La bonne marche à suivre dans ce genre de situation est avant tout de s’en remettre à D.ieu. Prier pour qu’Hachem mette les bons conseils dans le cœur de l’enfant, autant qu’Il le fit avec les égyptiens de Pharaon sur lesquels il est dit : « Leur cœur changea jusqu’à prendre son peuple en haine » (Psaumes 105, 25) et puis, une fois libéré, il est écrit : « Le Seigneur avait fait trouver faveur à son peuple chez les Égyptiens. » (Exode 11, 3) D.ieu a donc le pouvoir d’influencer et de transformer les volontés du cœur de l’homme…

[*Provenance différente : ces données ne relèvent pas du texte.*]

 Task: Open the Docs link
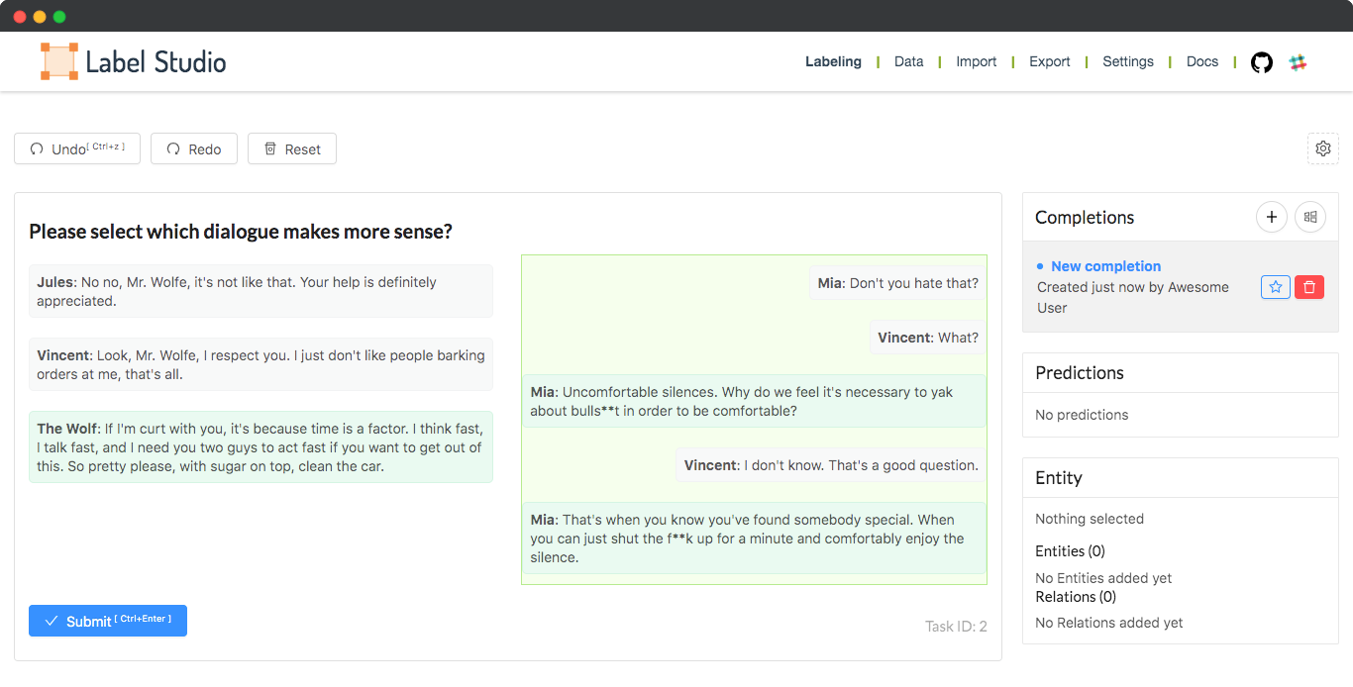coord(1201,61)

Mais cela ne s’arrête pas là. Les parents ont aussi un rôle à jouer qui peut s’avérer salvateur s’il n’est pas destructeur… Dans cette période, l’adolescent est extrêmement sensible et il faut bien comprendre que, dans certains cas (pas tous), l’heure n’est plus à la réprimande, mais à l’empathie et à l’accompagnement. Certaines fois, l’enfant est tellement ancré dans sa révolte que tout reproche sur sa « non pratique religieuse » susciterait une plus grande rébellion. Dans ces cas-là, la loi nous dit que nous sommes exemptés du reproche envers son prochain, comme le rapporte le Biour Halakha au nom du Sefer ‘Hassidim (chapitre 608). « La Mitsva du reproche concerne uniquement une personne avec qui nous sommes à l’aise, mais s’il s’agissait d’un étranger qui en viendrait à nous haïr et se venger, nous en sommes exemptés ». Or, il n’y a pas plus grand risque de « nous haïr et de se venger » que dans ce genre de cas…

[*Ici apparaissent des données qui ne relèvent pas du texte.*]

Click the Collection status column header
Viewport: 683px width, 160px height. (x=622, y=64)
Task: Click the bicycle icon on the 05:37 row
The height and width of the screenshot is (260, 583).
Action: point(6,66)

Le parent doit donc adopter une autre stratégie, plus détournée, pour réconcilier son enfant avec le judaïsme. Il doit puiser en lui les forces d’un amour inconditionnel pour son enfant en révolte. L’accompagner dans son chemin, lui donner une place, le sentiment d’être compris dans son mal-être, et ainsi lui faire sentir que son parent l’aime quoi qu’il en soit, quoi qu’il advienne. De plus, les autres enfants de la maison n’auront pas le sentiment que leurs parents sont déstabilisés par les attitudes de leur frère. Mais le véritable intérêt de cette démarche est primordial pour donner à l’adolescent le sentiment que ses parents sont avec lui où qu’il soit. Ainsi, la voie du retour aux sources pourra être empruntée avec le moins d’obstacles possibles.
Le Rav Chimchone Raphaël Hirsch, dans l’introduction de son livre Horev, illustrait en une phrase le rôle des parents vis-à-vis de leurs enfants. Il écrivit que « Les parents à l’enfance sont des gardiens, à l’adolescence des accompagnateurs, à l’âge adulte des amis ». Tâchons d’être les repères de nos enfants, quelles que soient leurs positions...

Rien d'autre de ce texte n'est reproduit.